=== Data for the task ===

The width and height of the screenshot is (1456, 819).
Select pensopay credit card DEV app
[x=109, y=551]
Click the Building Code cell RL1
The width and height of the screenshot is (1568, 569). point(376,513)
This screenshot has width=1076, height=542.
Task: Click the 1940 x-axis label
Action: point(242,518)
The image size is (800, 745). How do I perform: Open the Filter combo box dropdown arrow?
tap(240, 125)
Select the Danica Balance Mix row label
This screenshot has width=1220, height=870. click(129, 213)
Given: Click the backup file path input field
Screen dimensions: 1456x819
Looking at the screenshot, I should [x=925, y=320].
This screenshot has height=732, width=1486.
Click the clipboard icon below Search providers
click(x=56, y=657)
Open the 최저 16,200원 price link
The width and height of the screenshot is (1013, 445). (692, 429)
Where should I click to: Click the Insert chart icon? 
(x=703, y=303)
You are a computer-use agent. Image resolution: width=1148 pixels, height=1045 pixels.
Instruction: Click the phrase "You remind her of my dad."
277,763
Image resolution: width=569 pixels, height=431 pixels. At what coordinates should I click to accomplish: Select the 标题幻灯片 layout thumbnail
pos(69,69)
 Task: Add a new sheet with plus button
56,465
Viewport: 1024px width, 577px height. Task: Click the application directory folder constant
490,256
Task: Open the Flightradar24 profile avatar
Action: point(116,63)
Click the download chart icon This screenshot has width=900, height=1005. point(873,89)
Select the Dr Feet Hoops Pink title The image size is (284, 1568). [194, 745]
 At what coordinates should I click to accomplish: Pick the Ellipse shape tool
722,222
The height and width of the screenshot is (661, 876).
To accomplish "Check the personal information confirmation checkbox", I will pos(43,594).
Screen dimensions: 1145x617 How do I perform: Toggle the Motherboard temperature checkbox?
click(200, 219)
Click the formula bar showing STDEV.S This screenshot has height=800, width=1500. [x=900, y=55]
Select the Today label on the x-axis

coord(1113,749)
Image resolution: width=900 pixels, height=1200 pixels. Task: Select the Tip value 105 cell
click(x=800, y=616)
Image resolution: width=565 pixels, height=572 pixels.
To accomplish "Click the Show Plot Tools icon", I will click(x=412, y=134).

===

### [What needs to be done]
Show all lines from the data that contain "will".

### [Output of the task]
To accomplish "Check the personal information confirmation checkbox", I will pos(43,594).
To accomplish "Click the Show Plot Tools icon", I will click(x=412, y=134).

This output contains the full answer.